Saturday, 18 October 2025

SUFFERING OF THE RIGHTEOUS

 



In July of 1831 the Prophet Joseph received a revelation designating Missouri as the place “consecrated for the gathering of the saints” and the building up of “the city of Zion” (D&C 57:1,2)” (Jeffrey R. Holland, “Lessons From Liberty Jail”, 7 Sept 2008, Brigham Young University Speeches, speeches.byu.edu)

Imagine the most intense persecution the early saints had experienced in the very state they were told to gather. By 1838 they were being driven out of Missouri and the Prophet and 6 others were incarcerated in Liberty Jail during the coldest winter on record for that state. These wrongfully imprisoned men slept on bare stones of the prison floor covered by bits of dirty straw without inadequate blankets to keep them warm and eating contaminated food they were driven to eat from hunger which drove them to be violently ill.  The Prophet described the jail in his letters to be ‘a hell, surrounded by demons’ and that no “pen, or tongue, or angels” could adequately describe “the malice of hell” that he suffered there. (ibid)

We could very well ask why the Lord would instruct the saints to go to Missouri to meet such extreme suffering? The pioneers of this Church are an indisputable proof that God allows the righteous to suffer, and for a reason.

Reason number 1 is this: “My people must be tried in all things, that they may be prepared to receive the glory that I have for them, even the glory of Zion; and he that will not bear chastisement is not worthy of my kingdom” (D&C 136:31). The chastisement had to come in the form of persecution because of their failure to adhere to the celestial laws of Zion. In other words, to value something, you must feel that you have earned it.

Reason number 2 is this: “….man’s extremity is God’s opportunity, and if we will be humble and faithful, if we will be believing and not curse God for our problems, He can turn the unfair and inhumane and debilitating prisons of our lives…..into a circumstance that can bring comfort and revelation, divine companionship and peace.” (Jeffrey R.Holland, “Lessons From Liberty Jail” BYU Speeches 2008)

I would add one more thing.

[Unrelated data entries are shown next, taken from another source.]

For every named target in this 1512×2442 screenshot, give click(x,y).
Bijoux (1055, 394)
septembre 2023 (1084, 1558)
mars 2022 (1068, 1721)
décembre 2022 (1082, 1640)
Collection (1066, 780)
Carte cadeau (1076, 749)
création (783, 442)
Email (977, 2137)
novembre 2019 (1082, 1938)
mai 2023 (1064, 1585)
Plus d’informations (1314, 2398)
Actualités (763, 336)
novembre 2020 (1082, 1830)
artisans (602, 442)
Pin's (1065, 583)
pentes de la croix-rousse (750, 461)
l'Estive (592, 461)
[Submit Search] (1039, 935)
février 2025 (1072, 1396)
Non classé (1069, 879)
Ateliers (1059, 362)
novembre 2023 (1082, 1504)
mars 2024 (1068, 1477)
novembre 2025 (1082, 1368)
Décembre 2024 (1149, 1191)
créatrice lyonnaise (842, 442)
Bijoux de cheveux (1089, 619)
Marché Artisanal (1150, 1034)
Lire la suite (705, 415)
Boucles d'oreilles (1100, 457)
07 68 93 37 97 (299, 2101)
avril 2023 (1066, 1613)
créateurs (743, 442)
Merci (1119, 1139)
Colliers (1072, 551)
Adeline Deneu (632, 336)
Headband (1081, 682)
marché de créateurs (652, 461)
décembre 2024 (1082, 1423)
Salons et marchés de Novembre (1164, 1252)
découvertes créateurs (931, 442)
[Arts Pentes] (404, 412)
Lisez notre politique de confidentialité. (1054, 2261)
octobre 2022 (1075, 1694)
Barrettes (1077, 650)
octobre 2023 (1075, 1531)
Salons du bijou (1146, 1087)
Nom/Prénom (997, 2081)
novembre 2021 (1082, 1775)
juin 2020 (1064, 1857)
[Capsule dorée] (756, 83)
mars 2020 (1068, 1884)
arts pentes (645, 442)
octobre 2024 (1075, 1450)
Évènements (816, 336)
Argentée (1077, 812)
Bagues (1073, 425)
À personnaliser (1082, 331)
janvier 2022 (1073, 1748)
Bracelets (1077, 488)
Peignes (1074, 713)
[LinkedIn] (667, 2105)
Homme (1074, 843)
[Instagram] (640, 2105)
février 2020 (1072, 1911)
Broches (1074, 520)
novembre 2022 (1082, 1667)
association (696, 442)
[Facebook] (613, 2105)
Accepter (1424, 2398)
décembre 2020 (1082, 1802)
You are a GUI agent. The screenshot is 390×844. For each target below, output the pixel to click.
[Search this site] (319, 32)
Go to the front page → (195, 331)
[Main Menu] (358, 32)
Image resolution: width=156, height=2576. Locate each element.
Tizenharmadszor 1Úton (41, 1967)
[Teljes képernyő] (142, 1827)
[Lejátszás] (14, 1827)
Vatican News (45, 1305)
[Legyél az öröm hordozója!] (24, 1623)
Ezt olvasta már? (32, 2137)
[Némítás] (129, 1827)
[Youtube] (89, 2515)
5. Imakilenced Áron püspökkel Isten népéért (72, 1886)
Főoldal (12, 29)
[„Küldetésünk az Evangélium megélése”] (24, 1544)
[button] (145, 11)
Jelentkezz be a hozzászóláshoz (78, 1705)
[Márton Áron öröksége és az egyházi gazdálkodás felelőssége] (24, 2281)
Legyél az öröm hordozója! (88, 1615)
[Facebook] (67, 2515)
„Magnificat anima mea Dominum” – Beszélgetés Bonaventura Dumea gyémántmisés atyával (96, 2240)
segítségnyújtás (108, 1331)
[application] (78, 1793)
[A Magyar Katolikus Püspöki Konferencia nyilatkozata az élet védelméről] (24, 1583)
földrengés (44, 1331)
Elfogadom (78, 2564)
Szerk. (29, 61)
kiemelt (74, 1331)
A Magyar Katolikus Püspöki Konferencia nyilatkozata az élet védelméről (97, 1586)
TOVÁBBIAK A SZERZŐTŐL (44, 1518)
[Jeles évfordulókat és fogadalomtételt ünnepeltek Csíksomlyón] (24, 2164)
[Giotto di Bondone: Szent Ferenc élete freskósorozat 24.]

The debilitating prisons of our lives compel us to take up our cross and follow Him who carried His. Be assured that each cross was carefully weighed to match each individual’s capacity to carry. That cross you are carrying is moulding you into the bearer of the heaviest cross in human history.

I carry my cross every day to the foot of Calvary

Where You carried yours to the top

I wait for You there to lift me 

where I cannot go alone,

To meet you at the foot of Your gilded throne.